You thought the heart of your husband who was sitting alongside you would
have been opened too but he had nothing to say of the salvation of Christ.
Or you went with a gang of your friends, but afterwards they talked of
football and school and music. Jehovah Jesus meant as little to them after
the meeting as he had before, but you were changed. Your heart had been
opened. That is how it is in this solemn and humbling experience. It is
initiated by Christ. It is accomplished by the grace of Christ, and that
grace works sovereignly, and selectively. That grace falls with all its
particularity on favoured men and women as he determines. This is his
grand prerogative, and in that honour none shall share. Please don't presume
on that grace. Don't say as boys in school would say to me, "I'd
like to be religious. I want to taste what the world offers first, and
then when I'm older I might become religious." It is not in our power
to determine the time or place. The only moment we have is now. All the
years gone can never return, and all the future is unknown. We may soon
be dead. Now is the time to plead with the Lord to open our heart.
What happened when the Lord opened her heart? We are told that she was
able "to respond to Paul's message" (Acts 16:14). The message
demanded a response. It demanded repentance for her sins. It demanded
trust in the finished work of Jesus Christ. It demanded baptism and a
life of discipleship, and all this was possible once the Lord had opened
her heart. She heard Paul speaking and she thought, "I have never
heard anyone speak like this." She thought to herself, "What
an orator he is. He really believes what he says." She thought, "This
is all making sense." But it was not because of Paul's eloquence
or sincerity that his words were having such a transforming influence
in her life. It was all due to the Lord opening her heart. I once spoke
to a woman in hospital who had been involved in a minor accident outside
Aberystwyth and for fear she might have had concussion they were keeping
her in hospital for 24 hours. She was fed up with life, but I spoke to
her about the God who is in control of all our circumstances, even the
fall of the sparrow. "That God has come to this world in his Son
Jesus Christ to save us," I said. She looked back bleakly to me and
she said, "Words, only words." The gospel came to her, but in
word only. When the gospel came to the Thessalonians it did not come in
word only, but in power and with the Holy Spirit and with much assurance
so that the Thessalonians received the gospel of Paul not as the word
of men but as it is in truth the word of God. So it was when Lydia's heart
was opened she was able to respond to Paul's message.
Douglas MacMillan and his elders were interviewing two teenage boys who
had come to profess faith and were applying for church membership. "Tell
us what changes have taken place in your life that would lead us to believe
you have been converted," said Douglas. Their spokesman said, "Oh,
it was no change in us. The change was in you, about six months ago, when
your preaching got interesting." Of course it was no change in Douglas'
preaching.
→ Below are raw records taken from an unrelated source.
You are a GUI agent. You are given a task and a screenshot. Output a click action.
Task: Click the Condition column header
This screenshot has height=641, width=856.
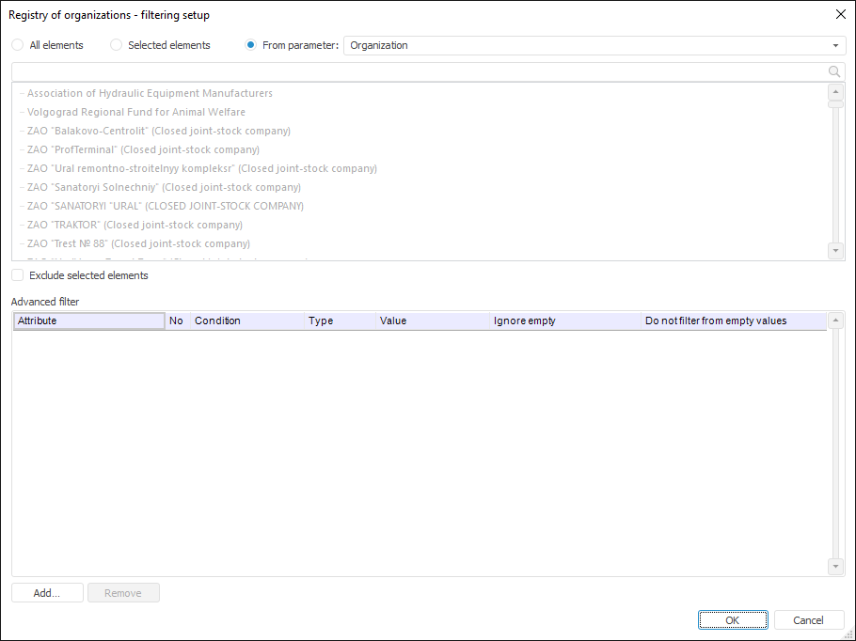tap(247, 321)
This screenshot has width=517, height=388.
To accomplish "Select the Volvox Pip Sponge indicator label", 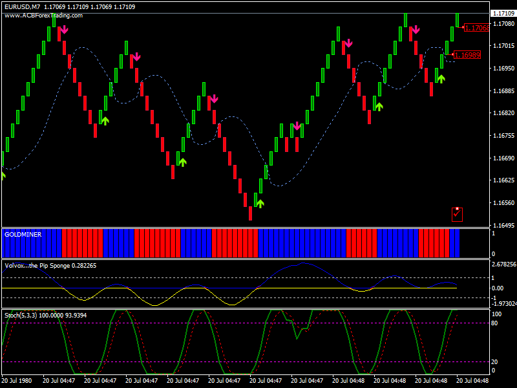I will pos(50,265).
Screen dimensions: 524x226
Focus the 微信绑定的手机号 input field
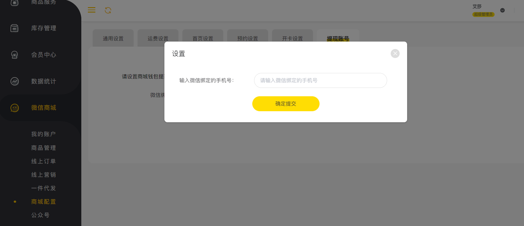coord(320,80)
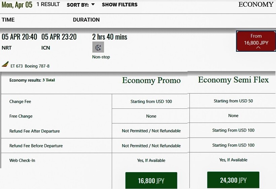Collapse the From 16,800 JPY fare panel

[256, 41]
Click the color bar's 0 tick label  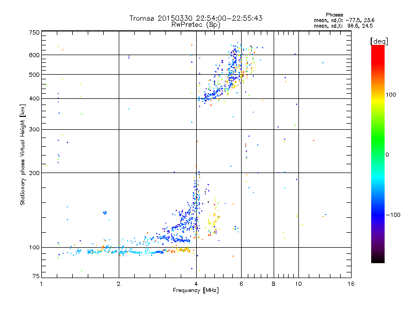388,155
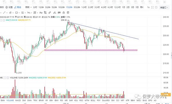Expand the horizontal lines tool arrow
The width and height of the screenshot is (172, 104).
click(25, 13)
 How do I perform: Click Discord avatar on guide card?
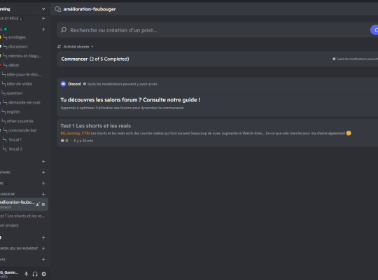pos(63,84)
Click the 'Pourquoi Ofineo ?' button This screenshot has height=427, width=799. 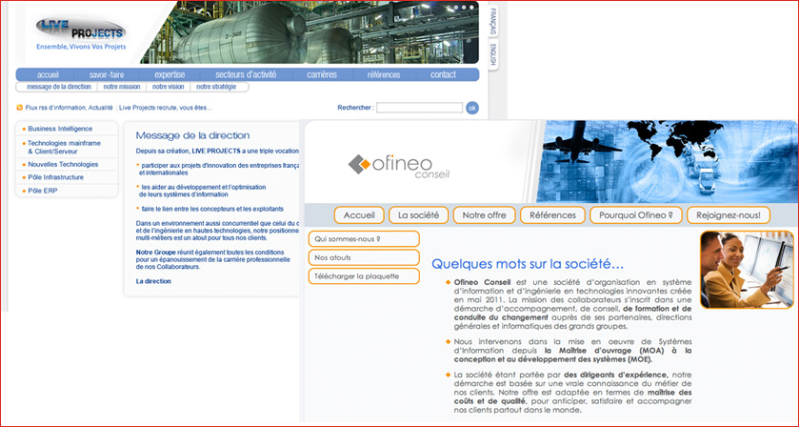coord(634,215)
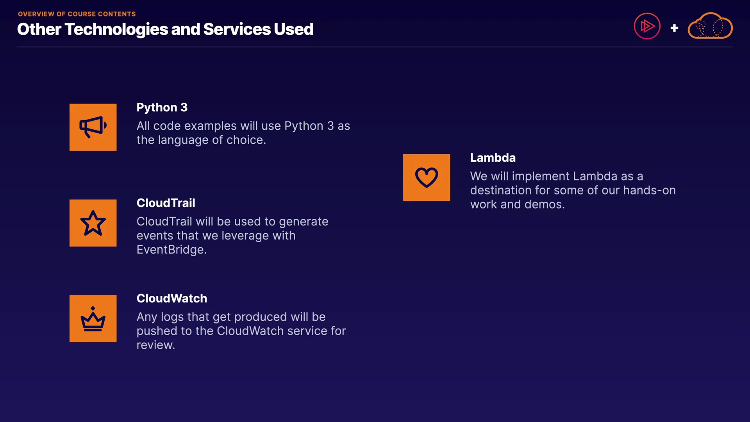750x422 pixels.
Task: Click the line "All code examples will use Python 3 as"
Action: (x=243, y=126)
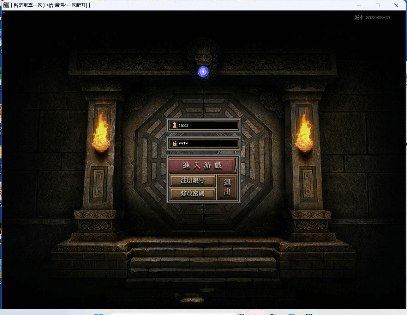Minimize the game window
Image resolution: width=407 pixels, height=315 pixels.
(x=359, y=5)
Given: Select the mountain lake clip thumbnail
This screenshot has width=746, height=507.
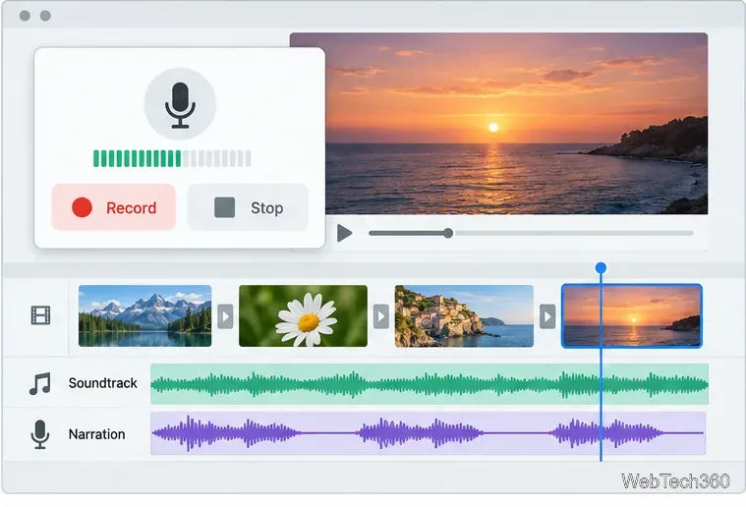Looking at the screenshot, I should tap(144, 315).
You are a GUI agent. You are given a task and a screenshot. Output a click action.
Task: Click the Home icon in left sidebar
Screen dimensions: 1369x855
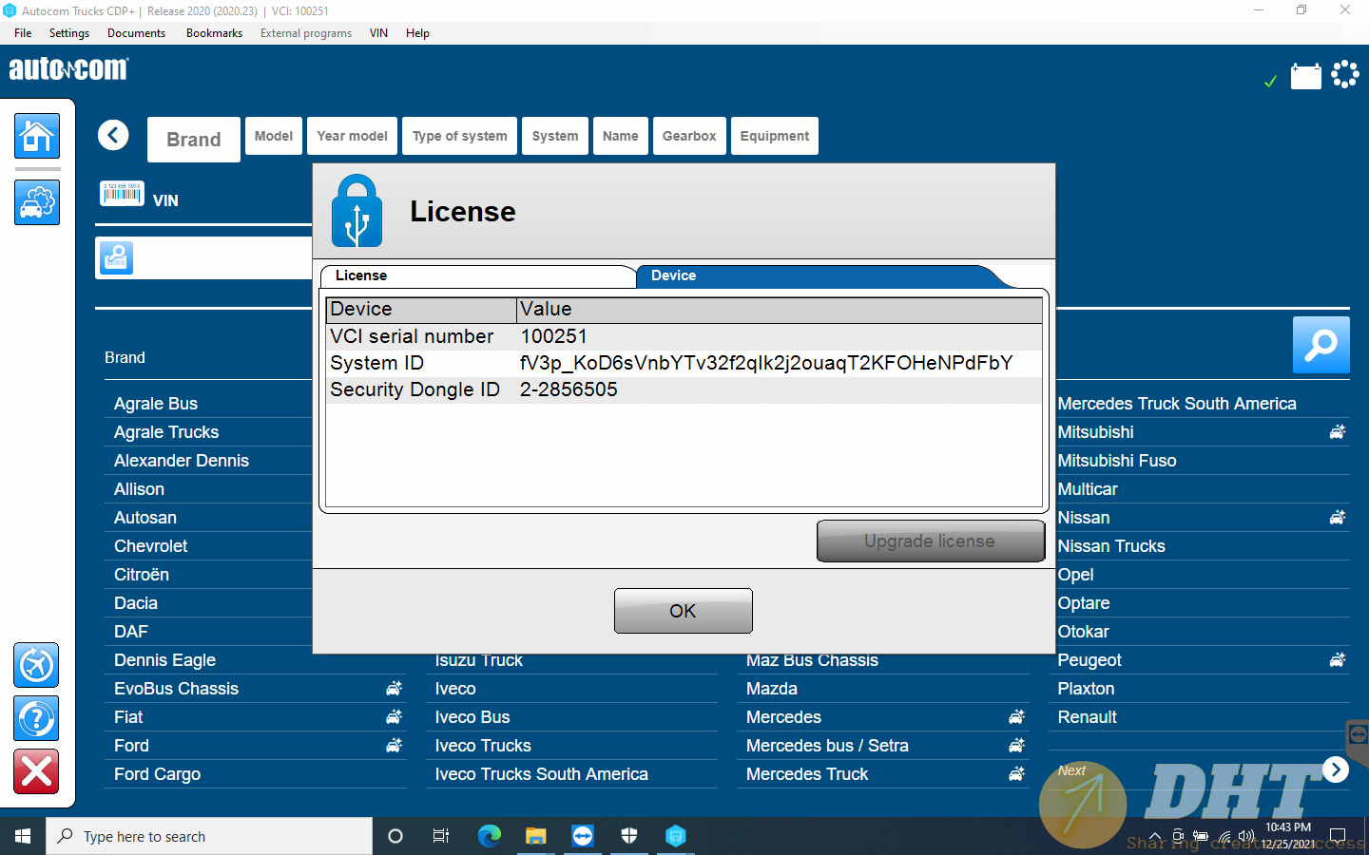[x=37, y=136]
What had happened was that the Lord had opened their hearts
at that time and then the preaching seemed more relevant, and the worship
more enjoyable and Sunday was no longer a boring day. So as Paul opened
the Scriptures using the sword of the Spirit the same Spirit of Jesus
opened Lydia's heart so that she believed what Paul said to her. She became
the first convert of whom we know anything on European soil.
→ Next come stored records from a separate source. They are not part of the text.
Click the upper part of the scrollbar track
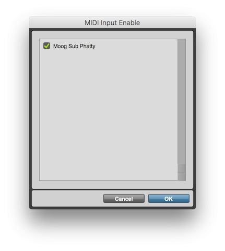 pos(182,61)
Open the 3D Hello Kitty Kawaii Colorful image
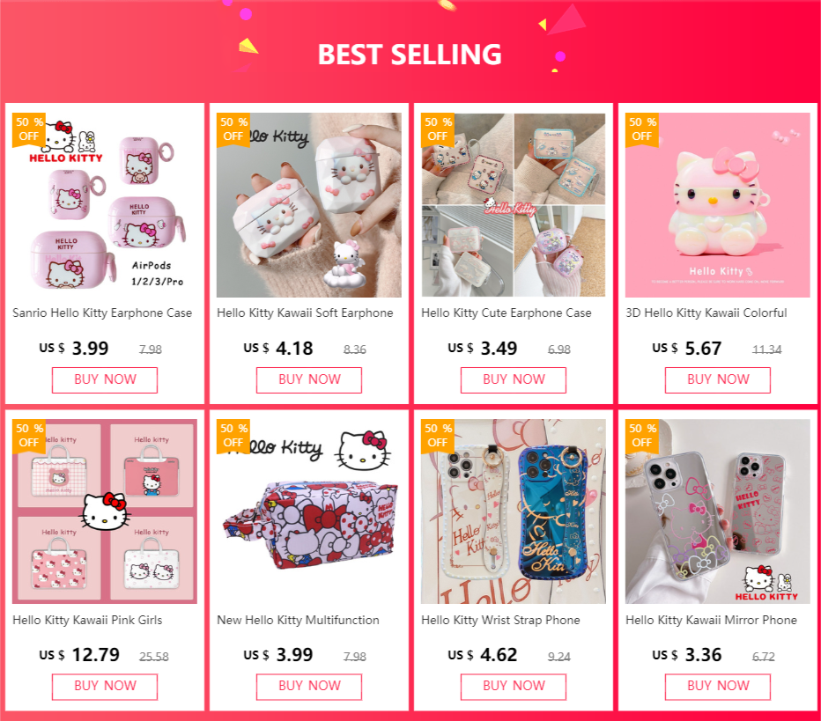821x721 pixels. pyautogui.click(x=717, y=205)
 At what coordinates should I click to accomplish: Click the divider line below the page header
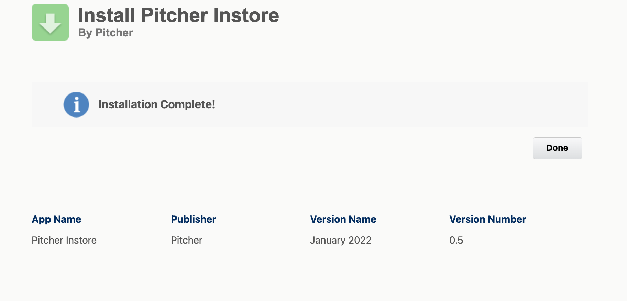coord(309,61)
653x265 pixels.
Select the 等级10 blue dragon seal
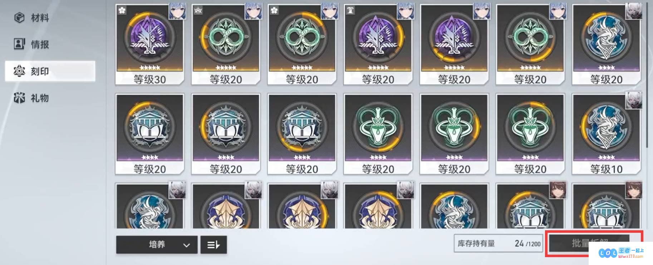point(607,134)
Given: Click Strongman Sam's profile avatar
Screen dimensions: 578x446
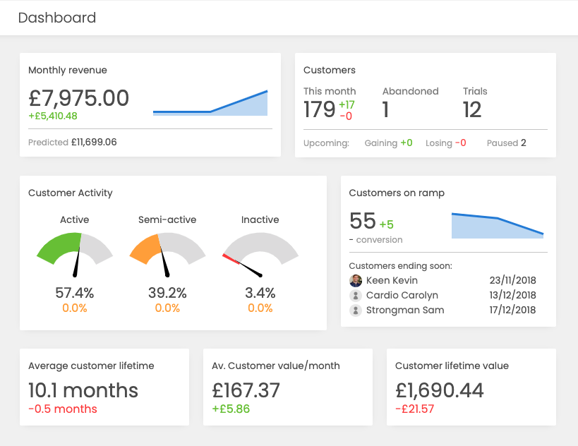Looking at the screenshot, I should [x=356, y=310].
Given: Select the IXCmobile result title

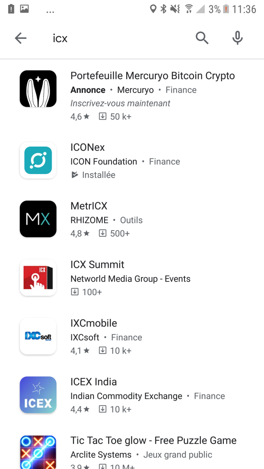Looking at the screenshot, I should pos(94,323).
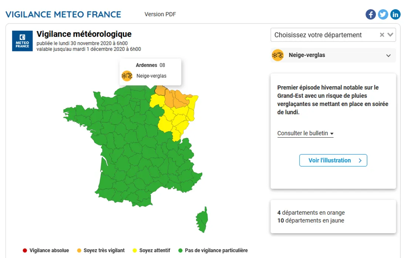This screenshot has height=258, width=407.
Task: Open the department dropdown arrow
Action: [390, 35]
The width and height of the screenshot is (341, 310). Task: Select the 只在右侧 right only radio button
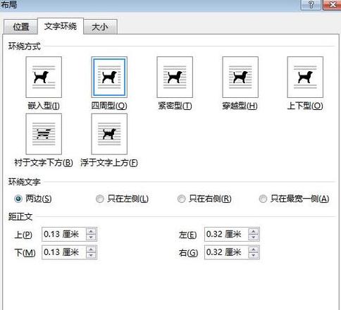(x=181, y=199)

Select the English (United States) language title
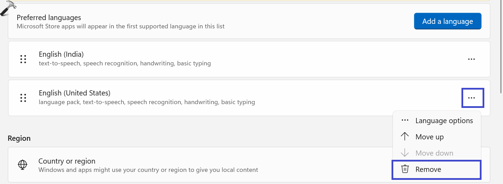[74, 93]
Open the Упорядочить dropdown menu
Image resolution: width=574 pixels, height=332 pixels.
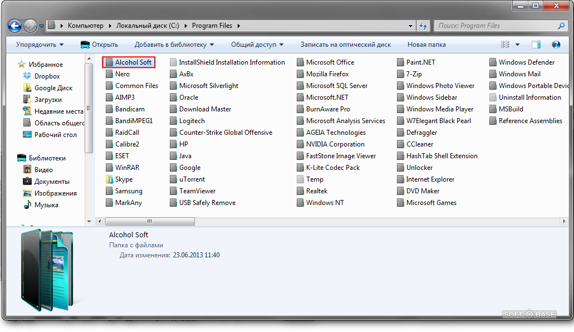pyautogui.click(x=40, y=45)
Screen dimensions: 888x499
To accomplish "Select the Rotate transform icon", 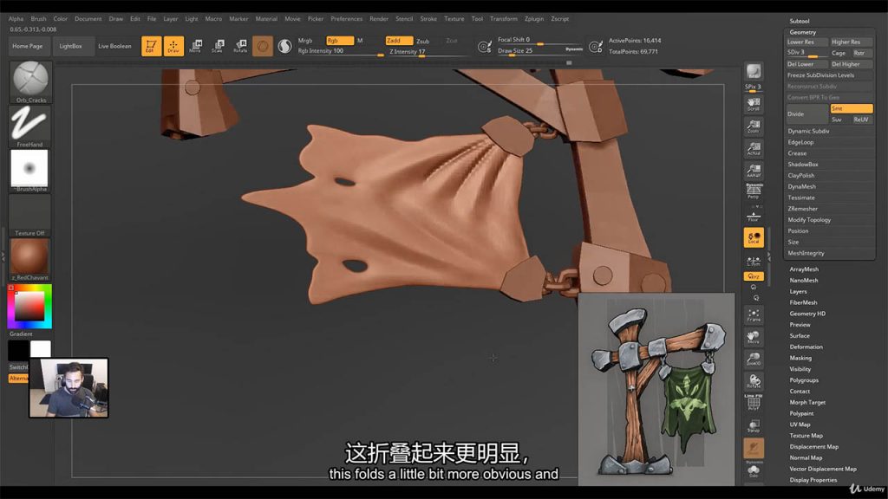I will point(240,46).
What an encouragement Lydia is to us all to go on praying for those whose
hearts have long been closed. We sometimes have the misfortune to hear
certain preachers inform us that God lacks the ability to open the heart.
"God can do no more. It is all up to you," they tell proud sinners
who are glad to hear that they are mightier than God, and that they can
keep the Lord wringing his hands in heaven wondering whether men will
condescend to accept him or not. Who would want to worship and follow
such a god? If that were really the way it is then prayer itself for loved
ones' salvation would be futile. Such a theology says so mournfully that
God has no power to open our loved ones' hearts. Man almighty: God impotent.
But that is not how it is! The Lord opened Lydia's heart and he can open
the hearts of the most obdurate sinners. Pray on!